## Requirement
Return every line below exactly.

## Supplied records

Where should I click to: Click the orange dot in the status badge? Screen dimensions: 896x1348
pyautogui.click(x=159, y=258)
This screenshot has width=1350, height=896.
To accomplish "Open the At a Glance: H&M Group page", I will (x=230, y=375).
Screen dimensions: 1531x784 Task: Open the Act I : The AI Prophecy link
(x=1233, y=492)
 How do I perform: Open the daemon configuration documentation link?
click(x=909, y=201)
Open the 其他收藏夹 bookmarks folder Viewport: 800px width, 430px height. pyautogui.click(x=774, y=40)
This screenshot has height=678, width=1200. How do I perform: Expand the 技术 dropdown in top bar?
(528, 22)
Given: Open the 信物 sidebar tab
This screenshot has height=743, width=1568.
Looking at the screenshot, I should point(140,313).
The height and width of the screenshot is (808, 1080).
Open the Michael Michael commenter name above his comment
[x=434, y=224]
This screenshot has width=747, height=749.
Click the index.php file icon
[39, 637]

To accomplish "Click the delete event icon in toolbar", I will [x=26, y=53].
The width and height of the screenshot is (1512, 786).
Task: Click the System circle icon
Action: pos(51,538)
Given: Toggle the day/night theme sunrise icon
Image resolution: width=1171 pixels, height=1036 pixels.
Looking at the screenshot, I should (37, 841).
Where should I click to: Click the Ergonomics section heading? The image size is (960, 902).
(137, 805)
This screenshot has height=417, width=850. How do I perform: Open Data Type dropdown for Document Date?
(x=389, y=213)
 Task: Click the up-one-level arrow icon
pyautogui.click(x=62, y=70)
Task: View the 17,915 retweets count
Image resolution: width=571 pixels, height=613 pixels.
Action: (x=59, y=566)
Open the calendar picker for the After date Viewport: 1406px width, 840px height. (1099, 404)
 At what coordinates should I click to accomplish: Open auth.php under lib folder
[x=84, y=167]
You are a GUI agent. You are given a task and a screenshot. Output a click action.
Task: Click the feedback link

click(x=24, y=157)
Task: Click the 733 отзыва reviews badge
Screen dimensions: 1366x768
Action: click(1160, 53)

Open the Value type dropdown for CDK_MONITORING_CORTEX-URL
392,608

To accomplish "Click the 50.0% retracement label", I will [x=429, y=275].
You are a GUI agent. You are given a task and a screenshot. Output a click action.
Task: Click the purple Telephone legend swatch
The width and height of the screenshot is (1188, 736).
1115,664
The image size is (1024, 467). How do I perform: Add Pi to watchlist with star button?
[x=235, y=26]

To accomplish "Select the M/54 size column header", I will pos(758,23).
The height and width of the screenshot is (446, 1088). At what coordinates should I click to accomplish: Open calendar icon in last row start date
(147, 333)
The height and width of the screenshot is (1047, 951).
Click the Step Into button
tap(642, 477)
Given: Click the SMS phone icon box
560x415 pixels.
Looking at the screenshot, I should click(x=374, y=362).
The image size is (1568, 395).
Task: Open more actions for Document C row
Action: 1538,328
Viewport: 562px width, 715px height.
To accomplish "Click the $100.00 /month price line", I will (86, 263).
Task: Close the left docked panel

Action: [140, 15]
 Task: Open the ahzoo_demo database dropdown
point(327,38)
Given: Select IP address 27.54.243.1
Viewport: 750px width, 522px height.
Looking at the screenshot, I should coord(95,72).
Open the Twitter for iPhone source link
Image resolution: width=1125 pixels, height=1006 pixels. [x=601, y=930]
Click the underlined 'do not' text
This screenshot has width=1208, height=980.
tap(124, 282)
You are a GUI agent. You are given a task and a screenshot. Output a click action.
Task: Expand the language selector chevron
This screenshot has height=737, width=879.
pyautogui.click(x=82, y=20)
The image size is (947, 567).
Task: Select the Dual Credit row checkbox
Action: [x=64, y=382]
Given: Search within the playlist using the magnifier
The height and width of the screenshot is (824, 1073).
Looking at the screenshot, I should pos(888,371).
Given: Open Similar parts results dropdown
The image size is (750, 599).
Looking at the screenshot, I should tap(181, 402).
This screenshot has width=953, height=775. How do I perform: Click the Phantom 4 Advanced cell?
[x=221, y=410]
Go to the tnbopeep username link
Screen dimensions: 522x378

## Reply to the task
Where should I click to: Click the orange dot in the status badge? Screen dimensions: 896x1348
pyautogui.click(x=159, y=258)
This screenshot has width=1350, height=896.
To accomplish "Open the At a Glance: H&M Group page", I will (x=230, y=375).
Screen dimensions: 1531x784 Task: Open the Act I : The AI Prophecy link
(x=1233, y=492)
 How do I perform: Open the daemon configuration documentation link?
click(x=909, y=201)
Open the 其他收藏夹 bookmarks folder Viewport: 800px width, 430px height. pyautogui.click(x=774, y=40)
This screenshot has height=678, width=1200. How do I perform: Expand the 技术 dropdown in top bar?
(528, 22)
Given: Open the 信物 sidebar tab
This screenshot has height=743, width=1568.
Looking at the screenshot, I should point(140,313).
The height and width of the screenshot is (808, 1080).
Open the Michael Michael commenter name above his comment
[x=434, y=224]
This screenshot has width=747, height=749.
Click the index.php file icon
[39, 637]

To accomplish "Click the delete event icon in toolbar", I will [x=26, y=53].
The width and height of the screenshot is (1512, 786).
Task: Click the System circle icon
Action: pos(51,538)
Given: Toggle the day/night theme sunrise icon
Image resolution: width=1171 pixels, height=1036 pixels.
Looking at the screenshot, I should (37, 841).
Where should I click to: Click the Ergonomics section heading? The image size is (960, 902).
(137, 805)
This screenshot has height=417, width=850. How do I perform: Open Data Type dropdown for Document Date?
(x=389, y=213)
 Task: Click the up-one-level arrow icon
pyautogui.click(x=62, y=70)
Task: View the 17,915 retweets count
Image resolution: width=571 pixels, height=613 pixels.
Action: (x=59, y=566)
Open the calendar picker for the After date Viewport: 1406px width, 840px height. (1099, 404)
 At what coordinates should I click to accomplish: Open auth.php under lib folder
[x=84, y=167]
You are a GUI agent. You are given a task and a screenshot. Output a click action.
Task: Click the feedback link

click(x=24, y=157)
Task: Click the 733 отзыва reviews badge
Screen dimensions: 1366x768
Action: click(1160, 53)

Open the Value type dropdown for CDK_MONITORING_CORTEX-URL
392,608

To accomplish "Click the 50.0% retracement label", I will [x=429, y=275].
You are a GUI agent. You are given a task and a screenshot. Output a click action.
Task: Click the purple Telephone legend swatch
The width and height of the screenshot is (1188, 736).
1115,664
The image size is (1024, 467). How do I perform: Add Pi to watchlist with star button?
[x=235, y=26]

To accomplish "Select the M/54 size column header", I will pos(758,23).
The height and width of the screenshot is (446, 1088). At what coordinates should I click to accomplish: Open calendar icon in last row start date
(147, 333)
The height and width of the screenshot is (1047, 951).
Click the Step Into button
tap(642, 477)
Given: Click the SMS phone icon box
560x415 pixels.
Looking at the screenshot, I should click(x=374, y=362).
The image size is (1568, 395).
Task: Open more actions for Document C row
Action: 1538,328
Viewport: 562px width, 715px height.
To accomplish "Click the $100.00 /month price line", I will (86, 263).
Task: Close the left docked panel

Action: [140, 15]
 Task: Open the ahzoo_demo database dropdown
point(327,38)
Given: Select IP address 27.54.243.1
Viewport: 750px width, 522px height.
Looking at the screenshot, I should coord(95,72).
Open the Twitter for iPhone source link
Image resolution: width=1125 pixels, height=1006 pixels. [x=601, y=930]
Click the underlined 'do not' text
This screenshot has width=1208, height=980.
tap(124, 282)
You are a GUI agent. You are given a task and a screenshot. Output a click action.
Task: Expand the language selector chevron
This screenshot has height=737, width=879.
pyautogui.click(x=82, y=20)
The image size is (947, 567).
Task: Select the Dual Credit row checkbox
Action: [x=64, y=382]
Given: Search within the playlist using the magnifier
The height and width of the screenshot is (824, 1073).
Looking at the screenshot, I should pos(888,371).
Given: Open Similar parts results dropdown
The image size is (750, 599).
Looking at the screenshot, I should tap(181, 402).
This screenshot has width=953, height=775. How do I perform: Click the Phantom 4 Advanced cell?
[x=221, y=410]
Go to the tnbopeep username link
Screen dimensions: 522x378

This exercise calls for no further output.